Your instructions :: Exactly as they appear, set down all of the records.

Available records ::

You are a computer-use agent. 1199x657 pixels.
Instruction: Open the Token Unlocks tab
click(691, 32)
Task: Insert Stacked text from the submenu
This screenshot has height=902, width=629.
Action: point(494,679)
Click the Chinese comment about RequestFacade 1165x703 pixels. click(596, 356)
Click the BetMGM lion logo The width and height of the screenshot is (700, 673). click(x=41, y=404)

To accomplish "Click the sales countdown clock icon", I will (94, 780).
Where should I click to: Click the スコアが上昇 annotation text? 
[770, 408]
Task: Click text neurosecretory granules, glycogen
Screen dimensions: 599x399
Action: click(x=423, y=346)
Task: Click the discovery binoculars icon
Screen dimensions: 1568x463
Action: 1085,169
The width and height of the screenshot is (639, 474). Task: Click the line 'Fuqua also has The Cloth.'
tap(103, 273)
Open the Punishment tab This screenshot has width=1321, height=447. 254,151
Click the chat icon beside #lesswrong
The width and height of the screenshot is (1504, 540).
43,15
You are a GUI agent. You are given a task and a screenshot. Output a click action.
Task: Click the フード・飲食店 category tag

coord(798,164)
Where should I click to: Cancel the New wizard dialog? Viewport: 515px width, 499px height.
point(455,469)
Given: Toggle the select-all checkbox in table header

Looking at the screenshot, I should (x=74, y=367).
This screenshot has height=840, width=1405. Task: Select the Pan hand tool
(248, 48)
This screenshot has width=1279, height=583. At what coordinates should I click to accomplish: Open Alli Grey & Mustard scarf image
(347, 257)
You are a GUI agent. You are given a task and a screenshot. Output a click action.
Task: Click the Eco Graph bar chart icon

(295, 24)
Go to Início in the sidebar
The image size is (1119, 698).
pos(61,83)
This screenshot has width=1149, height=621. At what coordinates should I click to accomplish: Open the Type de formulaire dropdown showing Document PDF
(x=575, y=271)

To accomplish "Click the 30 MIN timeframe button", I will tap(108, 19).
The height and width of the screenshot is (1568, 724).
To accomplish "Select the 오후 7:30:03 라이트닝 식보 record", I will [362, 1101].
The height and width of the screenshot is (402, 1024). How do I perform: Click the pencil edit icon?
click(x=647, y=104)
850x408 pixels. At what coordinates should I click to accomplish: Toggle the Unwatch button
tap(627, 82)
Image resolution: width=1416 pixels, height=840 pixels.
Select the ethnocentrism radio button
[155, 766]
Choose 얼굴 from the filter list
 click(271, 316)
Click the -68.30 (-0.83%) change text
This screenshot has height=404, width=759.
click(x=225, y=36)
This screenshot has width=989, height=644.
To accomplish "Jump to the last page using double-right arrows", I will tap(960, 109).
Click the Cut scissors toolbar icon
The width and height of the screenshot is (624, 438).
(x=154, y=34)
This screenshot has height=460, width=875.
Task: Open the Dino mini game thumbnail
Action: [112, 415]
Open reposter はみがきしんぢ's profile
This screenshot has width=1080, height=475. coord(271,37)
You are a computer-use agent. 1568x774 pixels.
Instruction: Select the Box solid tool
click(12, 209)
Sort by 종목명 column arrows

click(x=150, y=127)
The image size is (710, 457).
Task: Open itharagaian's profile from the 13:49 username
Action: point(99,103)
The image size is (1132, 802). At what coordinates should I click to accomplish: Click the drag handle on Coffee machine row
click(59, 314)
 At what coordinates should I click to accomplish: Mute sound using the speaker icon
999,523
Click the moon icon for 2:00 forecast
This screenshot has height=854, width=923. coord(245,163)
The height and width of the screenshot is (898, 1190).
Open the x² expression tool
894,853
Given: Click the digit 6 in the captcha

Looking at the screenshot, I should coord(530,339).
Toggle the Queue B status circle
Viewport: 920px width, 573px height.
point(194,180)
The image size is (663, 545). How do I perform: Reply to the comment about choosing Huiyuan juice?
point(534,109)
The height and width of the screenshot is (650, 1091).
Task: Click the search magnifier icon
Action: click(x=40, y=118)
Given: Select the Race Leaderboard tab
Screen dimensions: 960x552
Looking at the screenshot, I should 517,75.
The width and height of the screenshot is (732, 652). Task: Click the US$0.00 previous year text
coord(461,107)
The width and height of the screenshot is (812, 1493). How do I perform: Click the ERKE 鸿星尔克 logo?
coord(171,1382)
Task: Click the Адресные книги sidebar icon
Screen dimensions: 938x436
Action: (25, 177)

Answer to this problem ::
You are a computer-use agent. 1199x657 pixels.
Instruction: Open the Token Unlocks tab
click(691, 32)
Task: Insert Stacked text from the submenu
This screenshot has height=902, width=629.
Action: point(494,679)
Click the Chinese comment about RequestFacade 1165x703 pixels. click(596, 356)
Click the BetMGM lion logo The width and height of the screenshot is (700, 673). click(x=41, y=404)

To accomplish "Click the sales countdown clock icon", I will (94, 780).
Where should I click to: Click the スコアが上昇 annotation text? 
[770, 408]
Task: Click text neurosecretory granules, glycogen
Screen dimensions: 599x399
Action: click(x=423, y=346)
Task: Click the discovery binoculars icon
Screen dimensions: 1568x463
Action: 1085,169
The width and height of the screenshot is (639, 474). Task: Click the line 'Fuqua also has The Cloth.'
tap(103, 273)
Open the Punishment tab This screenshot has width=1321, height=447. 254,151
Click the chat icon beside #lesswrong
The width and height of the screenshot is (1504, 540).
43,15
You are a GUI agent. You are given a task and a screenshot. Output a click action.
Task: Click the フード・飲食店 category tag

coord(798,164)
Where should I click to: Cancel the New wizard dialog? Viewport: 515px width, 499px height.
point(455,469)
Given: Toggle the select-all checkbox in table header

Looking at the screenshot, I should (x=74, y=367).
This screenshot has height=840, width=1405. Task: Select the Pan hand tool
(248, 48)
This screenshot has width=1279, height=583. At what coordinates should I click to accomplish: Open Alli Grey & Mustard scarf image
(347, 257)
You are a GUI agent. You are given a task and a screenshot. Output a click action.
Task: Click the Eco Graph bar chart icon

(295, 24)
Go to Início in the sidebar
The image size is (1119, 698).
pos(61,83)
This screenshot has width=1149, height=621. At what coordinates should I click to accomplish: Open the Type de formulaire dropdown showing Document PDF
(x=575, y=271)

To accomplish "Click the 30 MIN timeframe button", I will tap(108, 19).
The height and width of the screenshot is (1568, 724).
To accomplish "Select the 오후 7:30:03 라이트닝 식보 record", I will [362, 1101].
The height and width of the screenshot is (402, 1024). How do I perform: Click the pencil edit icon?
click(x=647, y=104)
850x408 pixels. At what coordinates should I click to accomplish: Toggle the Unwatch button
tap(627, 82)
Image resolution: width=1416 pixels, height=840 pixels.
Select the ethnocentrism radio button
[155, 766]
Choose 얼굴 from the filter list
 click(271, 316)
Click the -68.30 (-0.83%) change text
This screenshot has height=404, width=759.
click(x=225, y=36)
This screenshot has width=989, height=644.
To accomplish "Jump to the last page using double-right arrows", I will tap(960, 109).
Click the Cut scissors toolbar icon
The width and height of the screenshot is (624, 438).
(x=154, y=34)
This screenshot has height=460, width=875.
Task: Open the Dino mini game thumbnail
Action: [112, 415]
Open reposter はみがきしんぢ's profile
This screenshot has width=1080, height=475. coord(271,37)
You are a computer-use agent. 1568x774 pixels.
Instruction: Select the Box solid tool
click(12, 209)
Sort by 종목명 column arrows

click(x=150, y=127)
The image size is (710, 457).
Task: Open itharagaian's profile from the 13:49 username
Action: point(99,103)
The image size is (1132, 802). At what coordinates should I click to accomplish: Click the drag handle on Coffee machine row
click(59, 314)
 At what coordinates should I click to accomplish: Mute sound using the speaker icon
999,523
Click the moon icon for 2:00 forecast
This screenshot has height=854, width=923. coord(245,163)
The height and width of the screenshot is (898, 1190).
Open the x² expression tool
894,853
Given: Click the digit 6 in the captcha

Looking at the screenshot, I should coord(530,339).
Toggle the Queue B status circle
Viewport: 920px width, 573px height.
point(194,180)
The image size is (663, 545). How do I perform: Reply to the comment about choosing Huiyuan juice?
point(534,109)
The height and width of the screenshot is (650, 1091).
Task: Click the search magnifier icon
Action: click(x=40, y=118)
Given: Select the Race Leaderboard tab
Screen dimensions: 960x552
Looking at the screenshot, I should 517,75.
The width and height of the screenshot is (732, 652). Task: Click the US$0.00 previous year text
coord(461,107)
The width and height of the screenshot is (812, 1493). How do I perform: Click the ERKE 鸿星尔克 logo?
coord(171,1382)
Task: Click the Адресные книги sidebar icon
Screen dimensions: 938x436
Action: (25, 177)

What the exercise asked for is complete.